Bir yanık “Ah!” sesi çıksın
istiyor kadının ağzından, erkekler. Ve mümkünse bu sesi kendi çıkarttırmış
olsun… Ama zevkle ama acı vererek… Önce zevki deniyorlar sonra da acıtmayı.
Yani önce güzellikle sonra da seve seve… Bir noktadan sonra ikisi de aynı yeri
tetikliyor zaten. Ha zevk ha acı… Erkekler bunu dürtüsel olarak çözmüş olmalı…

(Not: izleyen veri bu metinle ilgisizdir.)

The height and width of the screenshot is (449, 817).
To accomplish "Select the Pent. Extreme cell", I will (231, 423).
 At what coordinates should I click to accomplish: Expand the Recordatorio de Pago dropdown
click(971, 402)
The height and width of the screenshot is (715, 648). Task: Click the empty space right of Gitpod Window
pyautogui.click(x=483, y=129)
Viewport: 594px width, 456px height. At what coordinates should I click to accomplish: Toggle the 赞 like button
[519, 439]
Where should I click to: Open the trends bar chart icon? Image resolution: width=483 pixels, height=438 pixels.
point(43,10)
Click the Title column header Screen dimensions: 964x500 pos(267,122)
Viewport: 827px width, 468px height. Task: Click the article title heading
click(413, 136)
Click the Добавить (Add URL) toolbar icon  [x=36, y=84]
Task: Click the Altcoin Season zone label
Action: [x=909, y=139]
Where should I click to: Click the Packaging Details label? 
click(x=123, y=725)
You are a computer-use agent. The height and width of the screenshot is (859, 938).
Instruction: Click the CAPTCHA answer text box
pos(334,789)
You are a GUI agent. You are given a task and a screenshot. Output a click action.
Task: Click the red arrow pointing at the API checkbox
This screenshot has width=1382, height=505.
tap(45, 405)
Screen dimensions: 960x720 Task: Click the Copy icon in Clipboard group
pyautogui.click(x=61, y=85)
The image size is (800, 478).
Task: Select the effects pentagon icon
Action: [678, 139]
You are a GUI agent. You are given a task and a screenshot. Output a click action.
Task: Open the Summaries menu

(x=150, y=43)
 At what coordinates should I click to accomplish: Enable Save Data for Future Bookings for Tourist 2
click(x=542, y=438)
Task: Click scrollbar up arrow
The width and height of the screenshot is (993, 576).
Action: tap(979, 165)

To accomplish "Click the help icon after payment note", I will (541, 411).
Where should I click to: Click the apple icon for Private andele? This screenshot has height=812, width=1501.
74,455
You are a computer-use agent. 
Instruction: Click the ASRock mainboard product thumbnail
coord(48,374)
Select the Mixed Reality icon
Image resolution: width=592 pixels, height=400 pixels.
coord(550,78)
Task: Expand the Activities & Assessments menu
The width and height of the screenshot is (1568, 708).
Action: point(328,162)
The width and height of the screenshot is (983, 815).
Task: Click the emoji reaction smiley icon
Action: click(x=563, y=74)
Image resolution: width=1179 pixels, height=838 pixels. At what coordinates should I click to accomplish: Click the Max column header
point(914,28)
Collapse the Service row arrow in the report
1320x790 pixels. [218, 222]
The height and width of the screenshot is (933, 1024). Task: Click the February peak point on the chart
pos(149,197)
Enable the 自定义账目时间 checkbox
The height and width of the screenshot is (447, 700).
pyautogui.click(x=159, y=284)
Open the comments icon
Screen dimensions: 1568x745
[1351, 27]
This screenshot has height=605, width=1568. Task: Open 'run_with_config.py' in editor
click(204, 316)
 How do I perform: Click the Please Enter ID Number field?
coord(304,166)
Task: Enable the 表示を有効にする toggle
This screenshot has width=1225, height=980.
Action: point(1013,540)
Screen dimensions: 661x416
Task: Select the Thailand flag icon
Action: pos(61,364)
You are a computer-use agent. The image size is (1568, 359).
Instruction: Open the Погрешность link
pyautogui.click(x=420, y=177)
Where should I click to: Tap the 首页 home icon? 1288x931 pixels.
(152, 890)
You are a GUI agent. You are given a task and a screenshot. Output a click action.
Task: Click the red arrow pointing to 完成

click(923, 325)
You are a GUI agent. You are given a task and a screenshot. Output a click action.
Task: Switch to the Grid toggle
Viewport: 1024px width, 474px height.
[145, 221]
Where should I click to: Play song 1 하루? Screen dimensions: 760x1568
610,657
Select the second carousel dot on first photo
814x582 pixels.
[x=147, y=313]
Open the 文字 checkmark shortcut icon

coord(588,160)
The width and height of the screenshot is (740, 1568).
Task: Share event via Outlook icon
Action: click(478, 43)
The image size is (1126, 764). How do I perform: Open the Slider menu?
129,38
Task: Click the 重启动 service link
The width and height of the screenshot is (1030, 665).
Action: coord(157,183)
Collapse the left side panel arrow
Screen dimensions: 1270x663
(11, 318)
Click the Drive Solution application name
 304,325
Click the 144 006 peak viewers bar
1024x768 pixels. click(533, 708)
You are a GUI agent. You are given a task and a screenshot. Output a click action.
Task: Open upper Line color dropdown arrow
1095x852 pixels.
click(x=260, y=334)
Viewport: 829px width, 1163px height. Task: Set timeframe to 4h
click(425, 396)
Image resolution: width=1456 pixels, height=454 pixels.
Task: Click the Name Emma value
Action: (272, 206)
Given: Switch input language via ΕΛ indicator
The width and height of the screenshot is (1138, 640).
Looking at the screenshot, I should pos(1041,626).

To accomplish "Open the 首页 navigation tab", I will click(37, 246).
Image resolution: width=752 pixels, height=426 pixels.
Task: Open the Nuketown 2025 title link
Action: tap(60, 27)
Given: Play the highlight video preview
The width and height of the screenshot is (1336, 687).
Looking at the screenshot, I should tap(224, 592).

Şeytanın Fısıldadıkları’nda Emre Yılmaz’ın olayı yorumlayışı gayet açık;
— Bir milyon dolara benimle yatar
mısınız hanımefendi?
— Ne münasebet! Siz beni ne
sanıyorsunuz?
— Kaltak! Elli dolara bir düzerim
seni Kasımpaşa’dan bağırdığını duyarlar.
— Pis herif…! Ne zaman?
-
Entelektüel, ODTÜ mezunu adamımıza sitem ediyorum tabi.
“Ama sadece memeli yazıyı okudun!”
“Ne bekliyordun ki Berrakçım…”
“İki memeyle mi kandıracaktık senin gibi aklı
başında adamı?”
Şaşkınlıktan öleceğim! Aklıbaşındalık derken neyi kastediyordum ki… Aklı,
uçkurundan daha fazla başında olan bir erkek var mıydı ki?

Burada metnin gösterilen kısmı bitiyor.